## Задание
Какому институту, согласно тексту о глобализации, в течение всего периода новой и новейшей истории принадлежало почетное место среди институтов, призванных наводить порядок?
____ Исходный текст
Смысл глобализации в том виде, в каком он сформировался в рамках сегодняшнего дискурса, не содержит ничего подобного. Новый термин связан прежде всего с глобальными последствиями, абсолютно непреднамеренными и непредусмотренными, а не с глобальными инициативами и действиями.

Да, он говорит, что наши действия могут иметь и зачастую имеют глобальные последствия; но нет — мы не обладаем возможностями планирования и осуществления действий глобального масштаба и не знаем, как приобрести такие возможности. «Глобализация» касается не того, что все мы или хотя бы наиболее изобретательные и предприимчивые из нас, хотим или надеемся совершить. Она означает то, что со всеми нами происходит. Идея «глобализации» непосредственно указывает на «анонимные силы» фон Райта, действующие на огромной — туманной и слякотной, непроходимой и не поддающейся освоению — «ничейной земле», простирающейся далеко за пределы способностей любого из нас к замыслу и действию.

Как же так вышло, что перед нашим взором замаячило это огромное пространство рукотворной непроходимой чащи (не «естественные» дебри, которые в эпоху нового времени стали объектом покорения и освоения; но, перефразируя знаменитую фразу Энтони Гидденса, «джунгли, созданные промышленным способом» — заросли, возникшие после этого освоения и как его результат)? И почему они приобрели такую неподатливость и живучесть, которая со времен Дюркгейма считается отличительной чертой «суровой реальности»?

Наиболее вероятное объяснение заключается в том, что мы все чаще сталкиваемся со слабостью, даже бессилием привычных, воспринимаемых как должное, институтов, призванных заниматься наведением порядка.

Почетное место среди них в течение всего периода новой и новейшей истории принадлежало государству (Так и подмывает сказать: территориальному государству, но в теории и практике этой эпохи идеи государства и «территориального суверенитета» стали синонимами, и потому словосочетание «территориальное государство» превратилось в тавтологию). Вот точное определение государства: это учреждение, претендующее на законное право и утверждающее, что оно обладает достаточными ресурсами, чтобы установить и обеспечить соблюдение правил и норм, определяющих ход событий на определенной территории; правил и норм, которые, как ожидается, превратят случайность в предопределенность, двусмысленность в однозначность, беспорядочность в регулярность — одним словом, первобытный лес в тщательно высаженный сад, хаос — в порядок.

Привести в порядок некий уголок мира означало создать там государство, наделенное властью. Это также с неизбежностью означало намерение установить некую предпочтительную модель порядка в ущерб остальным, конкурирующим моделям. Добиться всего этого можно было, лишь получив в свое распоряжение машину государства или согнав кого-то другого с водительского места в государстве уже существующем.
________
____ Показанные данные
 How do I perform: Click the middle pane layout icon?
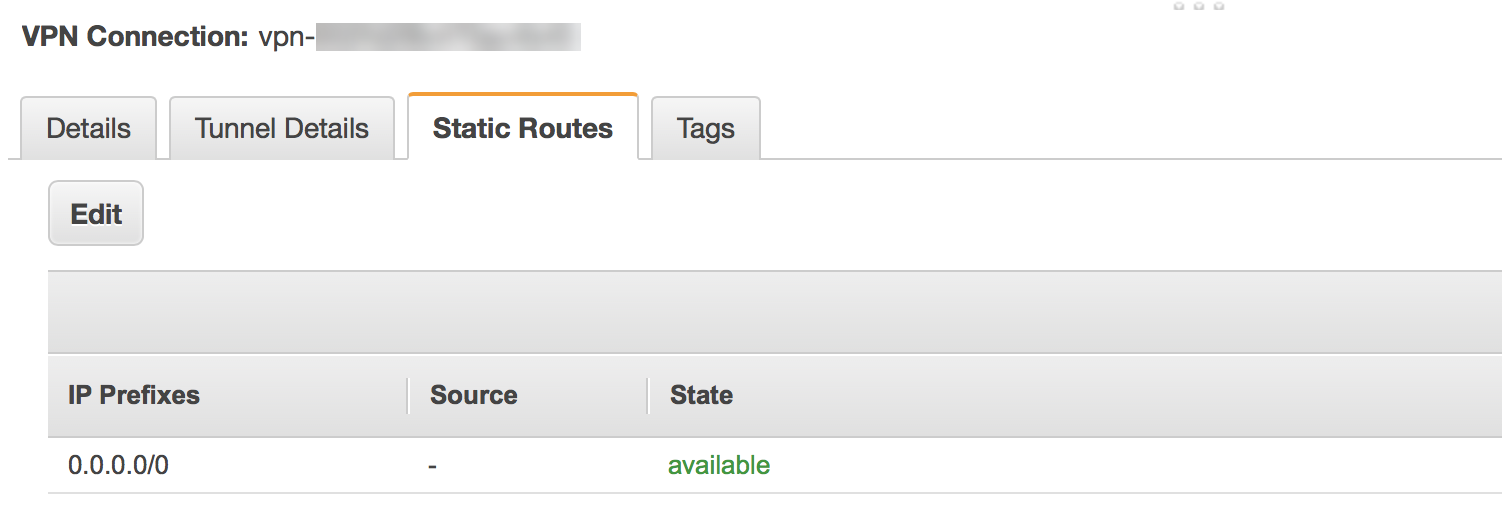[x=1199, y=6]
________
## Ответ
Государству.